L'errore da non fare
L'errore più comune è cuocere i fagioli e poi scartare il brodo per aggiungervi acqua bollente. Il brodo denso e amilaceo dei fagioli quasi sfatti è quello che crea la cremosità caratteristica di questo piatto. Se lo butti via e aggiungi solo acqua, otterrai una brodaglia diluita, non il piatto denso e vellutato che deve essere. I fagioli devono ridursi quasi a purea nel loro brodo naturale.
I nostri consigli
- Se prepari il piatto con anticipo, conservalo in frigo per massimo 2-3 giorni in un contenitore ermetico. Riscalda a bagnomaria aggiungendo un cucchiaio di acqua calda per ripristinare la consistenza cremosa, perché durante lo stoccaggio i fagioli continueranno ad assorbire liquido.
- Gli asparagi selvatici «sparacogna» sono più sottili e delicati di quelli coltivati e hanno un aroma più pronunciato. Se non li trovi freschi, puoi usare asparagi coltivati medi o anche punte di asparago verde, che mantengono comunque buona consistenza anche cotti nel brodo.
- Se i fagioli dovessero avanzare cotti, usali per preparare una vellutata aggiungendo olio, aglio e brodo caldo, oppure trasformali in contorno schiacciandoli leggermente con una forchetta e condendoli con olio crudo e peperoncino.
- L'aggiunta finale d'olio crudo non è decorativa: emulsiona leggermente il piatto e ne mitiga la densità, portando freschezza di aroma. Non saltarla.
Quando prepararla
La «pasta ca' fasciule e sparacogna» è ideale in primavera inoltrata, da aprile a maggio, quando gli asparagi selvatici iniziano a spuntare nei terreni incolti e negli orli dei campi, e il clima è ancora temperato. È un piatto di transizione perfetto tra l'inverno e l'estate, quando si vuole qualcosa di sostanzioso ma non pesante. Funziona bene anche a inizio autunno se gli asparagi sono ancora disponibili freschi.
Domande frequenti
- Posso usare fagioli in scatola già cotti invece che secchi? Sì, ma il risultato sarà meno cremoso perché il brodo avrà meno amido naturale. Se usi scatola, scolali bene, metti i fagioli in pentola con 400 ml di brodo vegetale caldo e cuoci per 15 minuti prima di proseguire dalla fase del soffritto.
- Quanto dura l'ammollamento dei fagioli se mi dimentico? Se dimentichi di mettere a mollo i fagioli, puoi usare il metodo veloce: versali in acqua fredda, porta a ebollizione, spegni il fuoco e lascia riposare coperto per 1 ora. Poi scola e cuoci normalmente, aggiungendo 10-15 minuti di cottura.

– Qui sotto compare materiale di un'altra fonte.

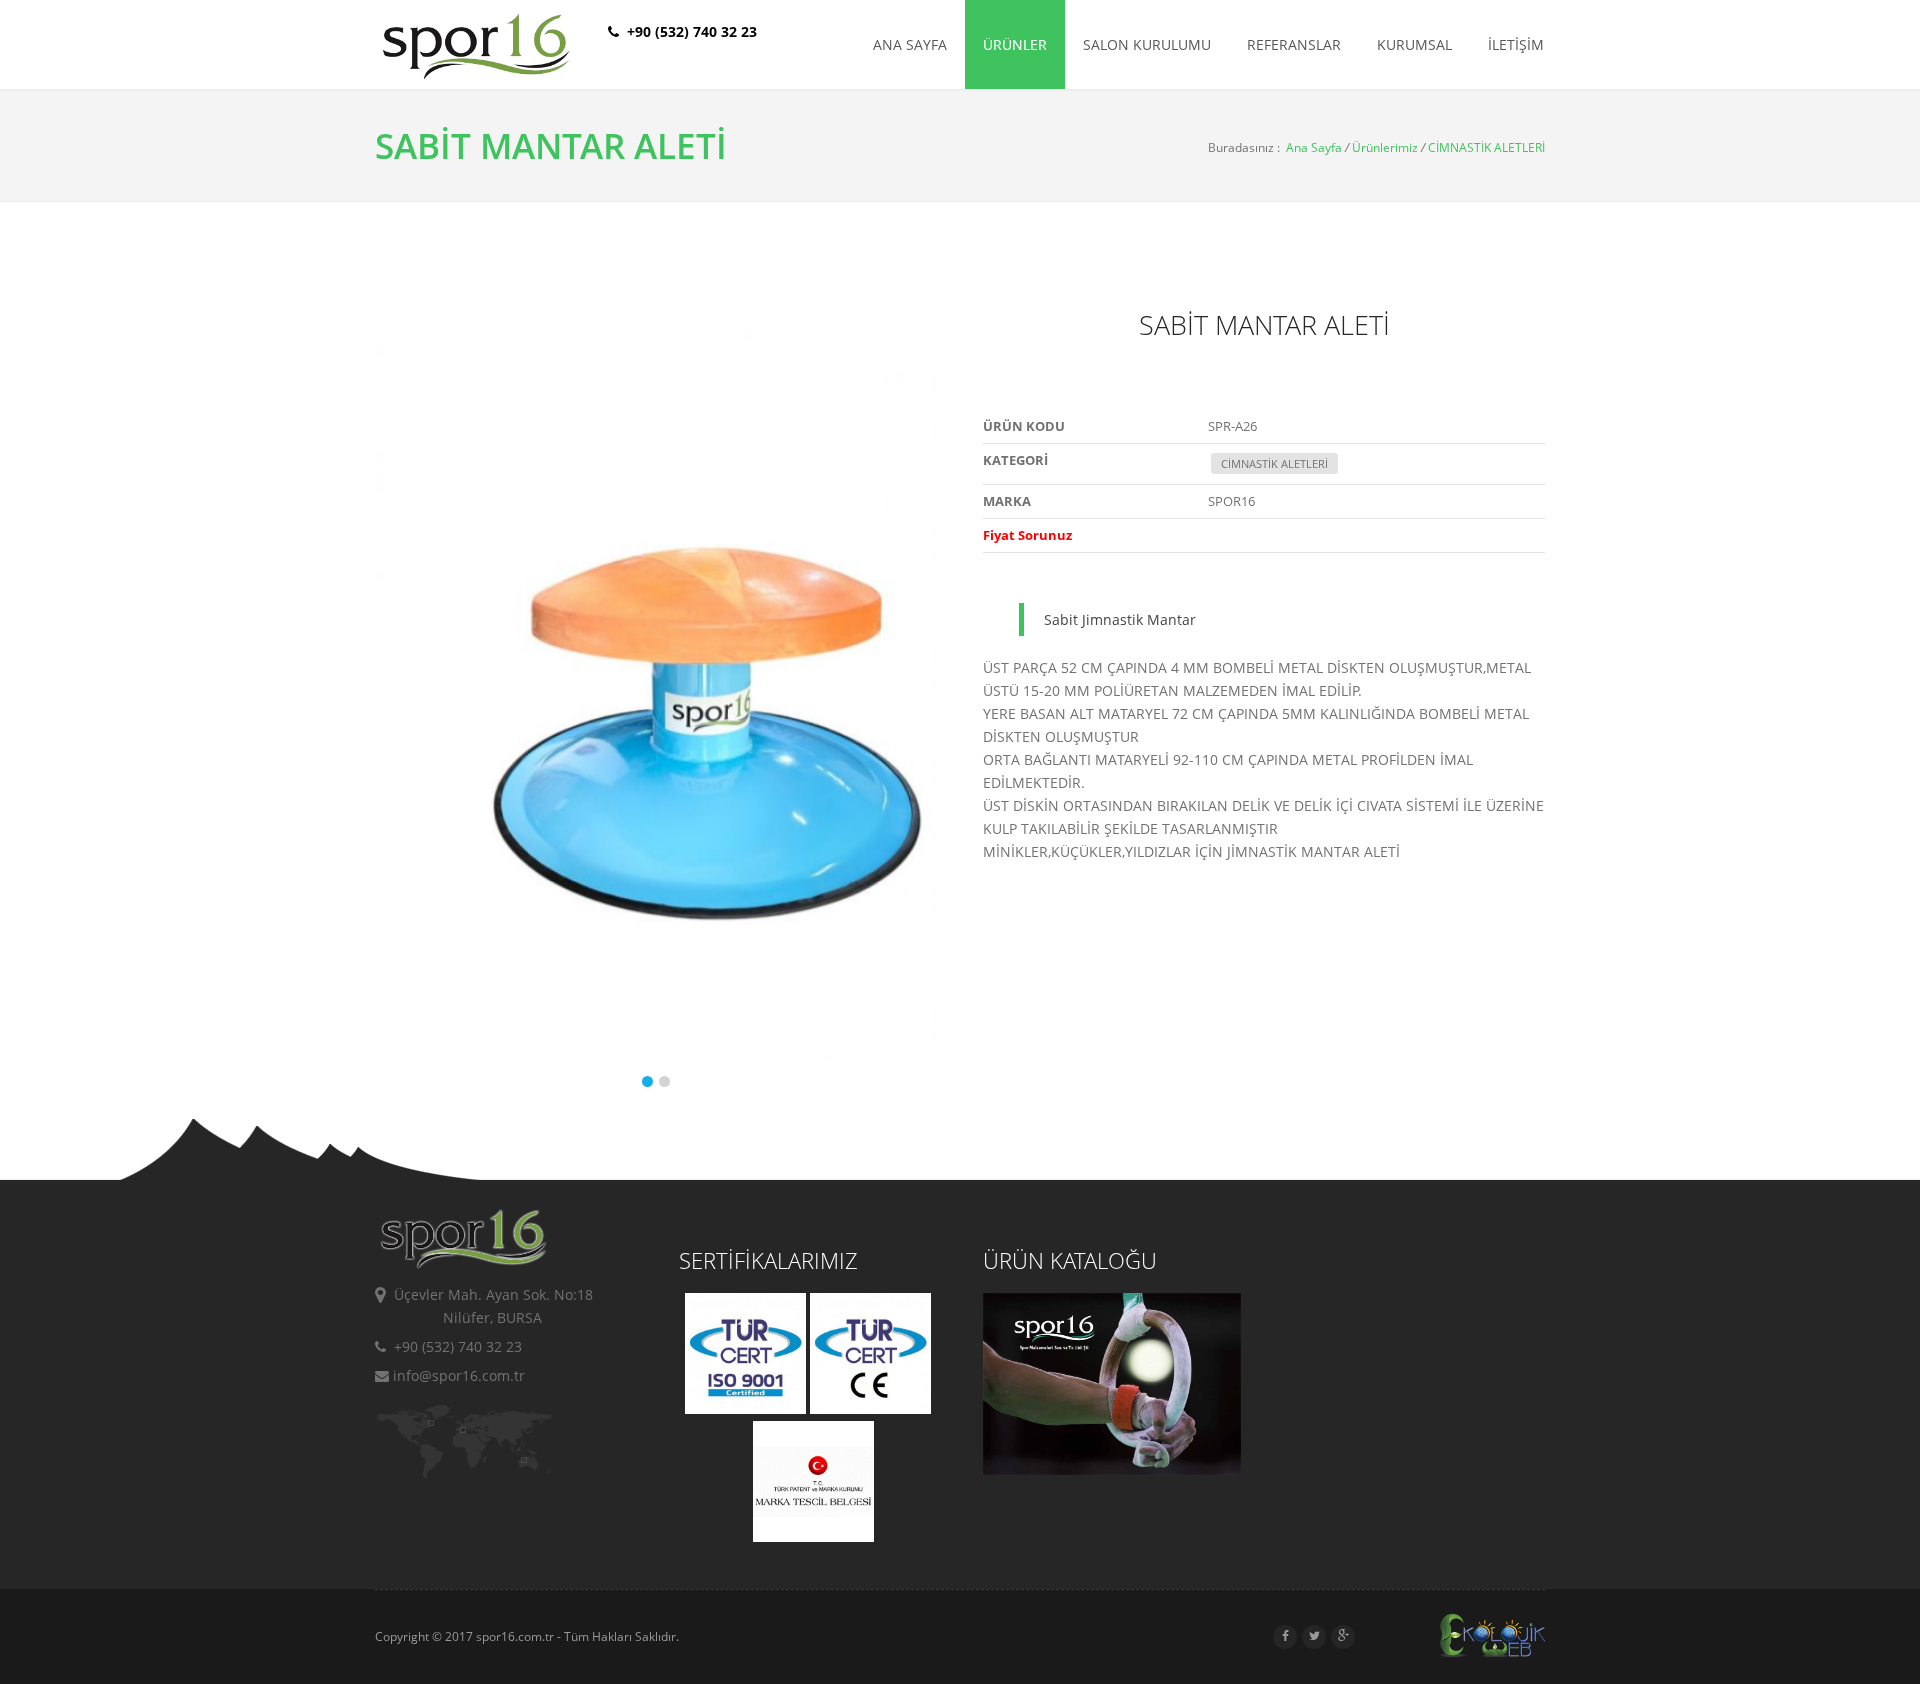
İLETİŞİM (1516, 44)
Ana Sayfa (1314, 147)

- Gli asparagi rimangono verdi o diventano marroni con la cottura? Rimangono di un bel verde grigiastro, leggermente morbidi ma non anneriti, perché il tempo di cottura nel brodo non è lunghissimo. Se desideri che rimangano più croccanti, aggiungili solo negli ultimi 5 minuti di cottura dei fagioli invece che dal soffritto.

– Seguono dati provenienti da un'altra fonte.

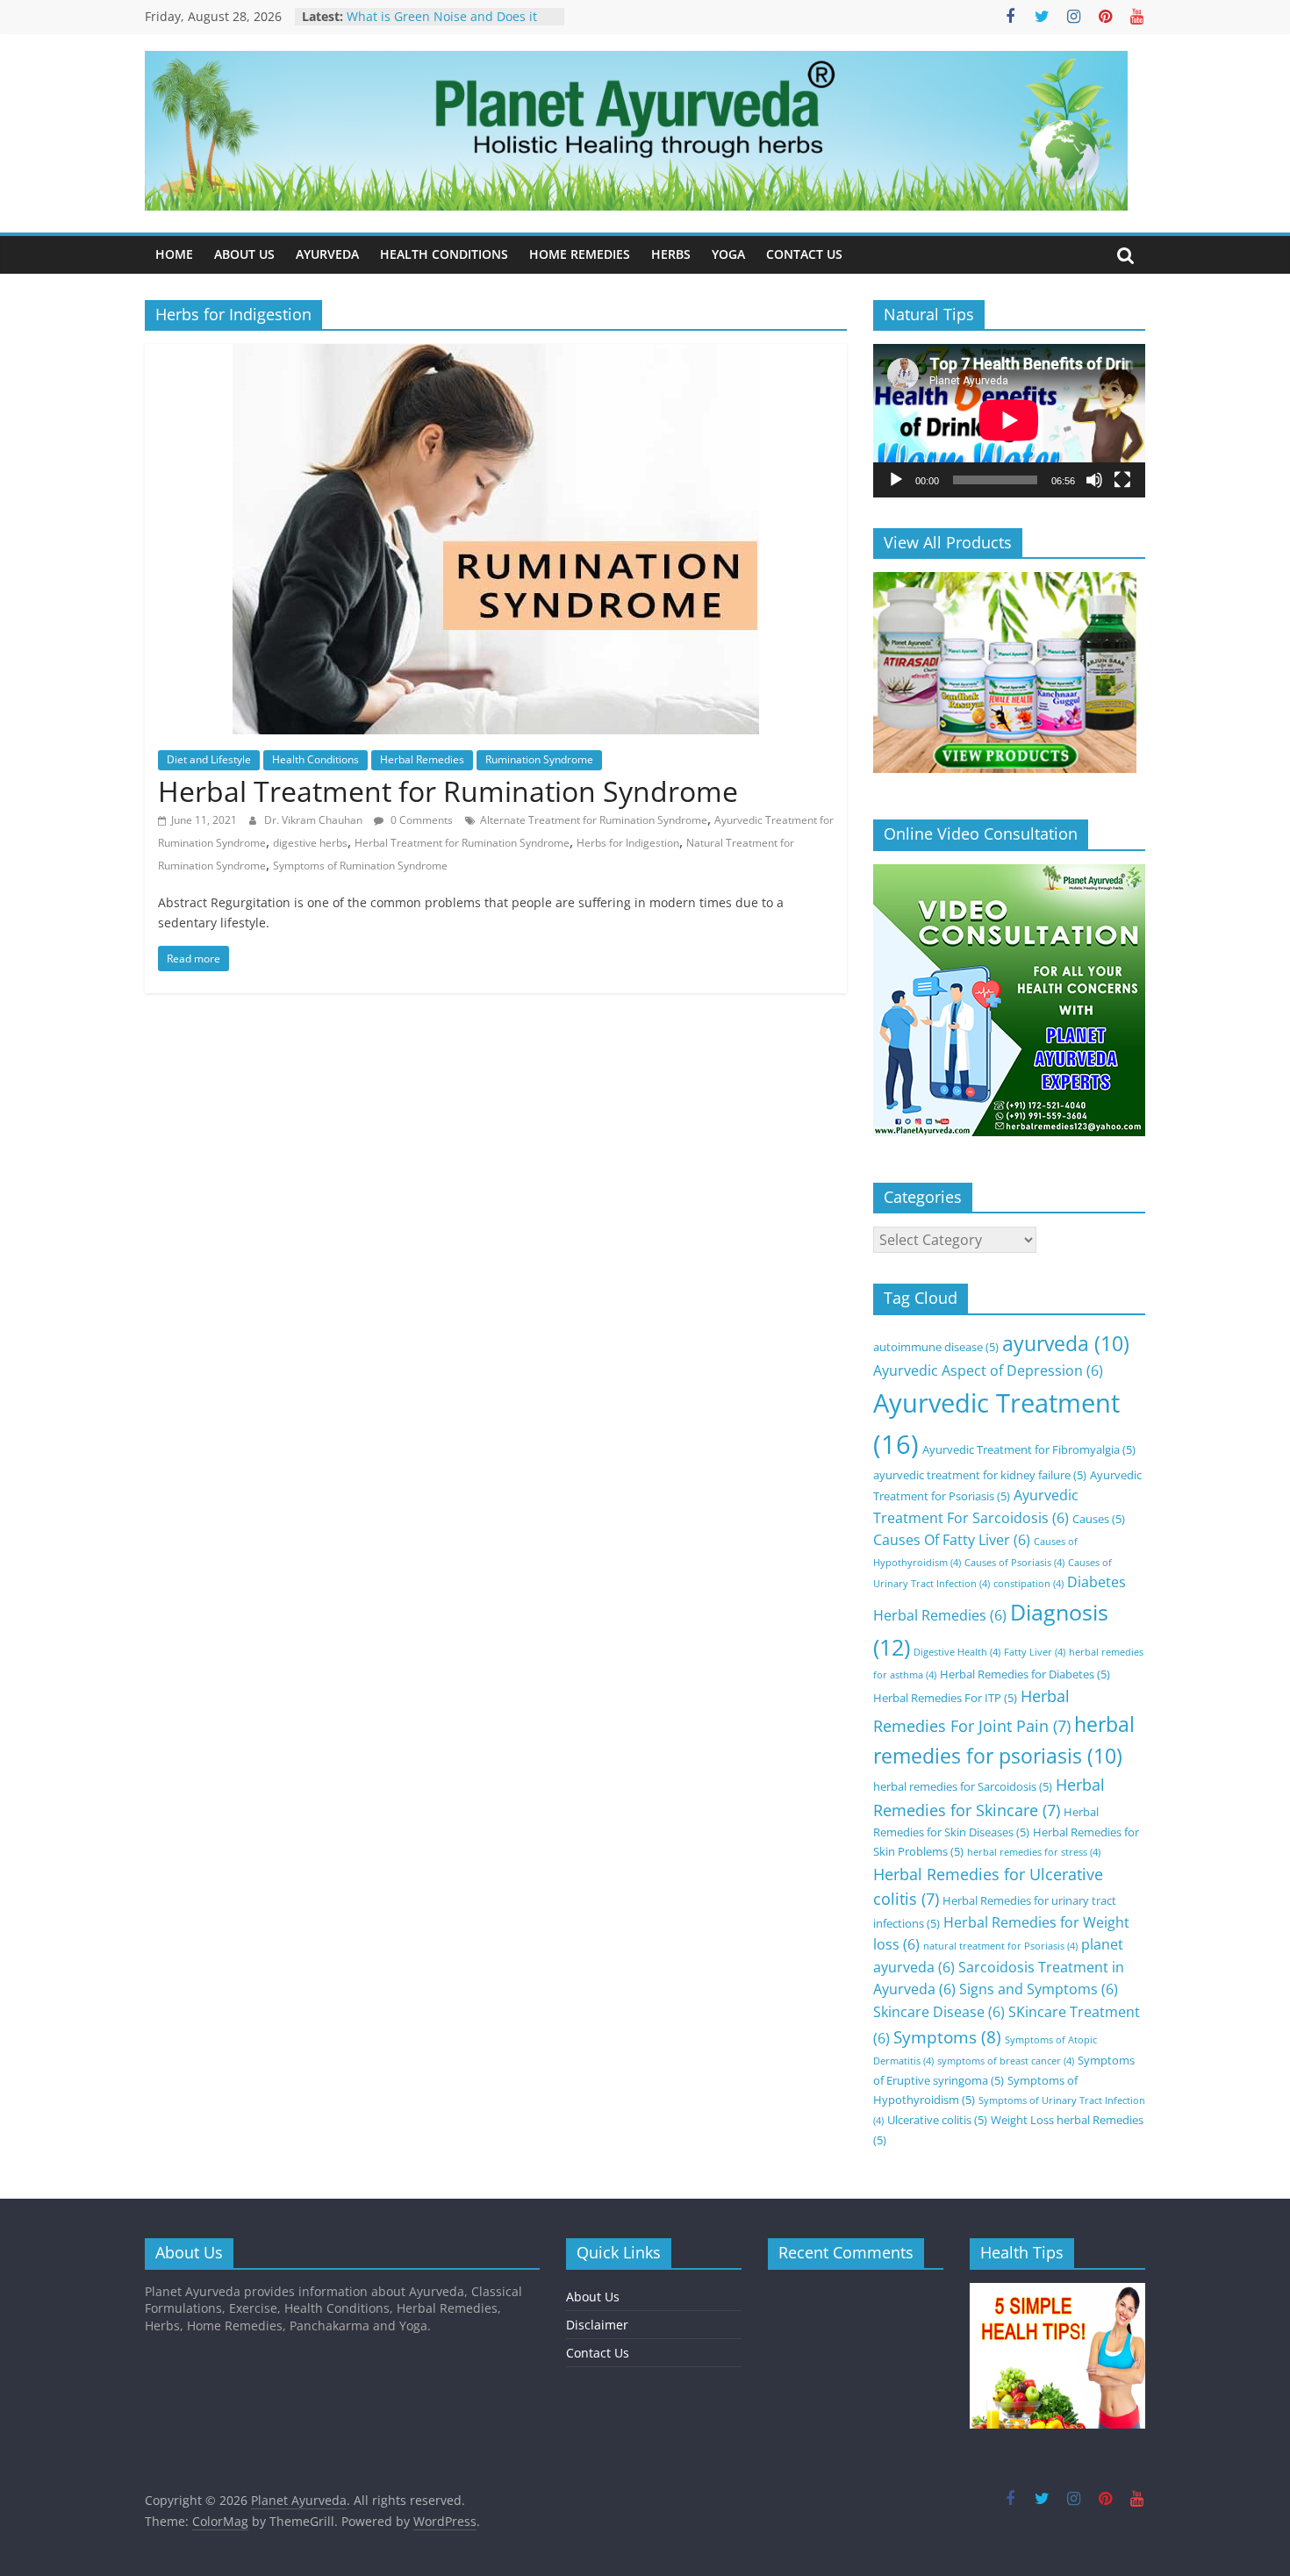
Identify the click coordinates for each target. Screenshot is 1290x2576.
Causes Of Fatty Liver (951, 1539)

- Quale pasta devo usare rigorosamente? Una pasta corta di grano duro di qualità italiana, no alla pasta all'uovo. I ditalini o i tubetti sono classici, ma vanno bene anche i ditali rigati o gli anelletti. Evita le forme troppo lunghe come spaghetti o penne, che in una brodosa non mantengono bene la composizione del piatto nel cucchiaio.